Глафира Никитична согласилась составить компанию.
Какое-то время слышалось лишь звякание посуды и хруст пережёвываемой пищи.
На дальней конце стола сидела поникшая девушка в тёмном платье, волосы её были спрятаны под старомодный чепец. Она едва притрагивалась к пище и совсем не участвовала в разговоре.
– Ох, уж эти свободные нравы, – через некоторое время продолжила помещица прерванный разговор. – Это ещё ангельское терпение и милосердие у нашей матушки, милостивой государыни.
– Что верно, то верно, – согласился изрядно покрасневший от крепкой наливочки Афанасий Петрович.
– Подумать только, саму царскую власть надумал критиковать! Это же до чего докатиться можно!
– Это вы про вольнодумца Радищева? Ну и докатился. Теперь в остроге десять лет пусть посидит, подумает.
– И пусть благодарствует, что милосердная наша государыня отменила его казнь. Крепостные, видите ли, страдают. А кто они такие, эти крепостные?
– Грязь.
– Хуже грязи.
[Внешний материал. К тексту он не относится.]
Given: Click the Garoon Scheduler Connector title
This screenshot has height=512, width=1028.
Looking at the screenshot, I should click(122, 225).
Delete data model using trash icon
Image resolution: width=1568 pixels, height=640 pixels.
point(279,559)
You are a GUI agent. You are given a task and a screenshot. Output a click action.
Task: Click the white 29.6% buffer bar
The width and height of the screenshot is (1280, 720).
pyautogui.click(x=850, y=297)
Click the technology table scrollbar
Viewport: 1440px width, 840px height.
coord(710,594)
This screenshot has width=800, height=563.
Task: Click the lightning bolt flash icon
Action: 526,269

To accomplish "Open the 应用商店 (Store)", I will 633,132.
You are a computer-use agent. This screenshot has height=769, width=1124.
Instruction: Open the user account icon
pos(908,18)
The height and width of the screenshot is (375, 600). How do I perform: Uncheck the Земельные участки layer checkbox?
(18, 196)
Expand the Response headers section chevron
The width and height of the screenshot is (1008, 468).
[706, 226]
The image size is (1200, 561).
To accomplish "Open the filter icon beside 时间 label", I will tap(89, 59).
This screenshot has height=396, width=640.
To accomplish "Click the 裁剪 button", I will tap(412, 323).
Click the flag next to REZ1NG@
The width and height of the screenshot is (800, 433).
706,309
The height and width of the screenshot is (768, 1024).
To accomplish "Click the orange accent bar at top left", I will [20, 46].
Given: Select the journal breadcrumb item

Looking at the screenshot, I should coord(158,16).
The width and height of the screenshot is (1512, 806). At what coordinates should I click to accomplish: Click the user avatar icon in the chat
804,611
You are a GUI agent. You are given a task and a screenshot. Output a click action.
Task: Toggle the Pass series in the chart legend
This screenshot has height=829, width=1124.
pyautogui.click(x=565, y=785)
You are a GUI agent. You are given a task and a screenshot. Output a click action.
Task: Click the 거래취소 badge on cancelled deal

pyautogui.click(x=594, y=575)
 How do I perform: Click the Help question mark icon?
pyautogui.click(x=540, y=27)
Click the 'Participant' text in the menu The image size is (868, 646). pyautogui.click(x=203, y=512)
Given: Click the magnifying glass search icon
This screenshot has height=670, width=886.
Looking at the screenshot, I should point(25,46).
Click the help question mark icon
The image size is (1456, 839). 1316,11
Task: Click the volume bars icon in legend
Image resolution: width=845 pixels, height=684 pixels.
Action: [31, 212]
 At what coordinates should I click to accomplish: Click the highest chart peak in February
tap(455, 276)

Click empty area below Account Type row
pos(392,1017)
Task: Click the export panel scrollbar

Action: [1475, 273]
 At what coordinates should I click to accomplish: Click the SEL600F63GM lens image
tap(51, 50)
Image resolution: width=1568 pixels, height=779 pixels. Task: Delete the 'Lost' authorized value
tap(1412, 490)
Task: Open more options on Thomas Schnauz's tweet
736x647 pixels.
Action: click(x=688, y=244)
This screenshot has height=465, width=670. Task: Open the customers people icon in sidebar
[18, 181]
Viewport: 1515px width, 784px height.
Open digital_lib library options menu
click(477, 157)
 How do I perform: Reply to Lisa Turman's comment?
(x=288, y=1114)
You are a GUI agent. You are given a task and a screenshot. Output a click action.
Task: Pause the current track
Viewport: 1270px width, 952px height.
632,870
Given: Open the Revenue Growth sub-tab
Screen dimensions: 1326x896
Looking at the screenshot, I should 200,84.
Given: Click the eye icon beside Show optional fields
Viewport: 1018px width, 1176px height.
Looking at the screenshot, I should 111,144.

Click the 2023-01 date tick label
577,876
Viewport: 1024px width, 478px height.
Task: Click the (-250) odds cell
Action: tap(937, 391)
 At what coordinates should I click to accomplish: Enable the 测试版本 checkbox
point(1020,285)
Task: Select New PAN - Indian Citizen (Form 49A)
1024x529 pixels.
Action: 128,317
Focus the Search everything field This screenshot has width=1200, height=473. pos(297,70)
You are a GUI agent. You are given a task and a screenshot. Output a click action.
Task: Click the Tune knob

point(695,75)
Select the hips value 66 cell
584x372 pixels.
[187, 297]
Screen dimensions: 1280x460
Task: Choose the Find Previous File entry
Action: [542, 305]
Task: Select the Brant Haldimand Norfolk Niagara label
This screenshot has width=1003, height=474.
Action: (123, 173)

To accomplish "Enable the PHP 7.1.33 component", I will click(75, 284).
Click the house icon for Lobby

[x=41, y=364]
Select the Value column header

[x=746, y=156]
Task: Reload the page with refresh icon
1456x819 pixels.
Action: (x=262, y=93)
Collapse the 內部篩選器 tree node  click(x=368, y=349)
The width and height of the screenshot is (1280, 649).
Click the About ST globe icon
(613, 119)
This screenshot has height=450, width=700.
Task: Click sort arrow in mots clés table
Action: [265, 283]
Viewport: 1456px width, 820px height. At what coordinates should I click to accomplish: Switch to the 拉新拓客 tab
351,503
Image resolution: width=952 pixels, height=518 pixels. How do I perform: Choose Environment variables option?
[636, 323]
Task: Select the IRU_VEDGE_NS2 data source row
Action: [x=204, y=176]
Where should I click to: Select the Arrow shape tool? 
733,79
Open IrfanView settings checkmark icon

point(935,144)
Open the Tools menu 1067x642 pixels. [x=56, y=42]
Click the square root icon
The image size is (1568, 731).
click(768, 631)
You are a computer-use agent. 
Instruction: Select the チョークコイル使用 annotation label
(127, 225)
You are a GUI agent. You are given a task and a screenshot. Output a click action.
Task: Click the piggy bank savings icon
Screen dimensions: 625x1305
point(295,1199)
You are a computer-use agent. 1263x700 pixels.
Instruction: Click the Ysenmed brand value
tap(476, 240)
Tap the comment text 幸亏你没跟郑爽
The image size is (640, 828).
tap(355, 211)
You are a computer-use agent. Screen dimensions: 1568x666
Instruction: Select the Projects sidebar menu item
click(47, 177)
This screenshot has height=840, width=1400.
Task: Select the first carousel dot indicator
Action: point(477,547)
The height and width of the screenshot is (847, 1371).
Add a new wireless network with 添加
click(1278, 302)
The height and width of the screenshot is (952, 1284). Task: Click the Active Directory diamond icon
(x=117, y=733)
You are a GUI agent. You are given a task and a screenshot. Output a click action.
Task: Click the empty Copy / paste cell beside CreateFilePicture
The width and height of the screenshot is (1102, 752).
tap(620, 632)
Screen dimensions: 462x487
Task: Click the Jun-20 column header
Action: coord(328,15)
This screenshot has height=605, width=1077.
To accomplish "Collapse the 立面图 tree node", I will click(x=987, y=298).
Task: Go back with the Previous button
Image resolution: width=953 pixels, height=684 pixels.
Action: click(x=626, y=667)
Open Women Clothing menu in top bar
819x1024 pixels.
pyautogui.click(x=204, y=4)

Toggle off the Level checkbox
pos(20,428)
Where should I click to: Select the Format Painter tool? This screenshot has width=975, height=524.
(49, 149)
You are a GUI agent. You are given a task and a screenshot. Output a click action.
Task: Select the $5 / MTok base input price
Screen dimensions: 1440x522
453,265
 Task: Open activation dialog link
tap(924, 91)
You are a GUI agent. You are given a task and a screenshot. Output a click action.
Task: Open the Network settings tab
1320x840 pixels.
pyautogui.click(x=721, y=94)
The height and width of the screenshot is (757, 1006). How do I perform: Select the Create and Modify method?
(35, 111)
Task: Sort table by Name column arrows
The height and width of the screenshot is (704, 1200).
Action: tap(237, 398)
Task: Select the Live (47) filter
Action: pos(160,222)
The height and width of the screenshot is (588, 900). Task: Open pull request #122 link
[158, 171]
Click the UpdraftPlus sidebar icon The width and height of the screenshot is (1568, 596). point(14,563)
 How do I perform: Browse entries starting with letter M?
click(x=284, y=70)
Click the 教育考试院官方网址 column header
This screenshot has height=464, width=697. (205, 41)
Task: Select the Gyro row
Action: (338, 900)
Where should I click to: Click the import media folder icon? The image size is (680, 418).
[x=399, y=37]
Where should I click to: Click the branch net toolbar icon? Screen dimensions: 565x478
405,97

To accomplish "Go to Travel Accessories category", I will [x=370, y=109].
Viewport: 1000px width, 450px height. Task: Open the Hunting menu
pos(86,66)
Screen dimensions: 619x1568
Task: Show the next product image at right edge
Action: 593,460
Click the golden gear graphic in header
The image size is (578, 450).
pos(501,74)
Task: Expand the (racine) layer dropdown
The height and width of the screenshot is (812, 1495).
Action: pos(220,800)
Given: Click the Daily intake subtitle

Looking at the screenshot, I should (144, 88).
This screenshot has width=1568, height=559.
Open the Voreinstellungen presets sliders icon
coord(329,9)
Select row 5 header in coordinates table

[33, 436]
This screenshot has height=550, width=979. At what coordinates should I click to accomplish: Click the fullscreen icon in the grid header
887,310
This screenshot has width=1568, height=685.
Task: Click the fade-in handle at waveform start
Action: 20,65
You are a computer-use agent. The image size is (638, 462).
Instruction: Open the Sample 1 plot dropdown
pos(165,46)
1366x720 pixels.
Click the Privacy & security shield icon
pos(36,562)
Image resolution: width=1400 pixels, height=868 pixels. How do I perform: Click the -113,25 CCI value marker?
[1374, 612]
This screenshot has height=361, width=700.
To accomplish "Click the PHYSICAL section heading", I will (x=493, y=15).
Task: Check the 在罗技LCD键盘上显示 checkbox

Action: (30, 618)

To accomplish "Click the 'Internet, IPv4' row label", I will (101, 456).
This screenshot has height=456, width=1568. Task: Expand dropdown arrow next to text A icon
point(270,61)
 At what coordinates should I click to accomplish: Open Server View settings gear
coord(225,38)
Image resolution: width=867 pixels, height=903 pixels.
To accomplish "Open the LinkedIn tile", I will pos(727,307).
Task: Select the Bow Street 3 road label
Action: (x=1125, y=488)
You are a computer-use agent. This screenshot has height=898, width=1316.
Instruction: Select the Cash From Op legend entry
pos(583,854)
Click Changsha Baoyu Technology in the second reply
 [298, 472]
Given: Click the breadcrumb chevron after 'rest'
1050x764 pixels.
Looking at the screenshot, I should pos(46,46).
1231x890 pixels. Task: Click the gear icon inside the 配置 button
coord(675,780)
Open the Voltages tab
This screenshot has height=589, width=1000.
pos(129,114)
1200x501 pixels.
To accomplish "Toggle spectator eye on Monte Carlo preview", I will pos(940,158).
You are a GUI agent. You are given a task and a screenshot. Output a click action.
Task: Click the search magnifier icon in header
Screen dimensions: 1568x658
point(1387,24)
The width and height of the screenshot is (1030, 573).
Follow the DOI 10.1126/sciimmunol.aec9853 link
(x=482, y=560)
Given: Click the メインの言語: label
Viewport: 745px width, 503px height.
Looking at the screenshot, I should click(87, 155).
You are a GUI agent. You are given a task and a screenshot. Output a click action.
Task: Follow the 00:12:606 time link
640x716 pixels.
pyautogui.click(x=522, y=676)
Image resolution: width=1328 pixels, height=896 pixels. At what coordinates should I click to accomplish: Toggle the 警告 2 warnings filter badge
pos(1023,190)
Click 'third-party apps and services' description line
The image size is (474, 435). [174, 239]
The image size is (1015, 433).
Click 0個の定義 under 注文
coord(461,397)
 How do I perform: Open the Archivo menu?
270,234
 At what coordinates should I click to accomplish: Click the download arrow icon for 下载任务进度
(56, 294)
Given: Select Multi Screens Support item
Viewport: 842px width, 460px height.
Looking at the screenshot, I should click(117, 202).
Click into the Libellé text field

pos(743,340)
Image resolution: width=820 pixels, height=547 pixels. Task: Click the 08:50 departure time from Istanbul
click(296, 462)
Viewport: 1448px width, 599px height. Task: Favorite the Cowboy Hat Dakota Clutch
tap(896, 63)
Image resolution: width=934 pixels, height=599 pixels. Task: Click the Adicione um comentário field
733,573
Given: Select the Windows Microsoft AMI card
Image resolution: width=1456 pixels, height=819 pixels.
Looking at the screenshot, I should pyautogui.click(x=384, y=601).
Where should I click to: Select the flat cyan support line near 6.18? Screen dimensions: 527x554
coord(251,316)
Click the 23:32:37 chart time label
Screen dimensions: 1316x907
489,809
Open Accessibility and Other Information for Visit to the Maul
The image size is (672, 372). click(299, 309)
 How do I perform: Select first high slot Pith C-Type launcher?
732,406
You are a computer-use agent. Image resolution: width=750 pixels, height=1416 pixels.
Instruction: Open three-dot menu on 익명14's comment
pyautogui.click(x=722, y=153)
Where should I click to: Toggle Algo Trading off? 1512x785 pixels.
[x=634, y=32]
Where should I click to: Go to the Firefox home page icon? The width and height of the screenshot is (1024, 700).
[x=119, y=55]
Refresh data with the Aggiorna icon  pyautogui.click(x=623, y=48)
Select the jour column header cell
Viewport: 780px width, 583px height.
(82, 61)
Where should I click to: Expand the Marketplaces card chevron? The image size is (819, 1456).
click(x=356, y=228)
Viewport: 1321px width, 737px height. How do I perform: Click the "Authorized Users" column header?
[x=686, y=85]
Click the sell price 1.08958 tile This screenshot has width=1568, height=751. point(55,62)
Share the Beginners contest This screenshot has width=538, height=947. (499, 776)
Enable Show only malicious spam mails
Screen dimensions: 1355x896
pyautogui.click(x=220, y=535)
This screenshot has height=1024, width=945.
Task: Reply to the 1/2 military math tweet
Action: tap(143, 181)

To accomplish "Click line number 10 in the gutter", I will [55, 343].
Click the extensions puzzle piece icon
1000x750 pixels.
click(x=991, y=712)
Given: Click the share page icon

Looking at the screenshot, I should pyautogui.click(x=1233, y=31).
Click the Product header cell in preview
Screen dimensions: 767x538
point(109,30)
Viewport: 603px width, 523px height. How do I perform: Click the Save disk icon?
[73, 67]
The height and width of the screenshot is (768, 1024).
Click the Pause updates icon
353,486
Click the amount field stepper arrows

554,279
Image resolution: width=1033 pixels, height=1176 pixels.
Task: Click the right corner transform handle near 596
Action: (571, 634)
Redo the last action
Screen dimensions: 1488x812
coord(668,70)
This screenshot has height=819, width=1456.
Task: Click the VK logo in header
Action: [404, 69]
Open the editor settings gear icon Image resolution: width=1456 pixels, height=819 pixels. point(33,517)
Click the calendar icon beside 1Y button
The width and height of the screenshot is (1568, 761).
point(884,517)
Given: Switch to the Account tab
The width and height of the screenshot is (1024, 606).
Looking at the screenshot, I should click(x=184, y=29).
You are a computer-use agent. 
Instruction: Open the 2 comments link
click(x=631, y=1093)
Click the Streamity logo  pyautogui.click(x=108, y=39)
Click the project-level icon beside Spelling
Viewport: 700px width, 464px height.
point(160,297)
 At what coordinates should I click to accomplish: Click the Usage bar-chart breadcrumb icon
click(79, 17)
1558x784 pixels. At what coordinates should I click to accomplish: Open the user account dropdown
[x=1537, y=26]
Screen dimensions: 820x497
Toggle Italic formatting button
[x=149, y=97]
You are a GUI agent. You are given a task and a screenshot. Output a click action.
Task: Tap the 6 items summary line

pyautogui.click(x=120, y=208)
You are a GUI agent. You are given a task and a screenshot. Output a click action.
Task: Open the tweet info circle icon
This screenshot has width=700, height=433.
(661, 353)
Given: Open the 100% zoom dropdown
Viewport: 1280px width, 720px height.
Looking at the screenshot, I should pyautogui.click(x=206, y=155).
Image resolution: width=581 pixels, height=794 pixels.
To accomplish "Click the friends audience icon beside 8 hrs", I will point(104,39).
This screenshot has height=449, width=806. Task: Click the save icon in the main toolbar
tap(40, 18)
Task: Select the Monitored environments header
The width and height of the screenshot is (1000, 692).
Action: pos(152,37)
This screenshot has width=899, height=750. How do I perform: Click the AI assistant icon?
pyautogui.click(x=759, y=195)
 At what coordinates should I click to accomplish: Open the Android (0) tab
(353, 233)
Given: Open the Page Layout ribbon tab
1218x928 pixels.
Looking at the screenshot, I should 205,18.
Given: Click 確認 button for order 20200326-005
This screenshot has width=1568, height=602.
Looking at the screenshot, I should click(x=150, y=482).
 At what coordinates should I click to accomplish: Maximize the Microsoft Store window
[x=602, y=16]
Тьфу! – Глафира Никитична почувствовала привычное раздражение.
– Однако, мне пора. Нынче ещё на поля надо съездить.
– Ну, что же, оно езжайте, ежели пора, но только завтра вечером ко мне непременно на ужин, – согласилась помещица и позвонила в колокольчик.
– Проводи господина Овчакова, – приказала горничной.
Когда гость вышел, Глафира Никитична вдруг проворно подскочила, приблизилась к двери, за которой только что скрылись помещик и горничная и, немало не стесняясь сидящей девушки, откровенно стала прислушиваться, что происходит в прихожей.
Девушка ещё ниже опустила голову.
– Варя, иди сюда, – прошипела вполголоса Глафира Никитична.
Та послушно приблизилась.
– Глянь-ка, что там в прихожей, – помещица почти вытолкнула девушку в дверь.
В прихожей разомлевший помещик прижал перепуганную горничную в самый угол. Увидев вошедшую девушку, Афанасий Петрович смущённо крякнул и поспешил на улицу.
Не успела закрыться за ним дверь, как показалась Глафира Никитична.
Цепким взглядом окинула присутствующих.
Бледная горничная стояла у вешалки, прижав руки к груди, рот её некрасиво кривился в каком-то немыслимом напряжении.
Варя боялась поднять взгляд на свою благодетельницу. Она уже присутствовала на похожих сценах, и от одного предвидения дальнейшего ей становилось дурно.
– Ну, я так и знала, змеища подколодная, – начала Глафира Никитична, медленно приближаясь к горничной.
– Барыня, ничего не было, – девка бросилась ей в ноги.
– А раз ничего не было, чего тогда бояться? – помещица говорила почти ласково, но белые глаза выдавали её бешенство.
– Глафира Никитична, матушка родненькая, – Варя и сама не понимала, как бросилась к помещице, схватила её за руки и стала неистово целовать, не давая этих рукам вцепиться в девушку, – видела. Афанасий Петрович поправлял у зеркала сюртук. Агаша держала шляпу.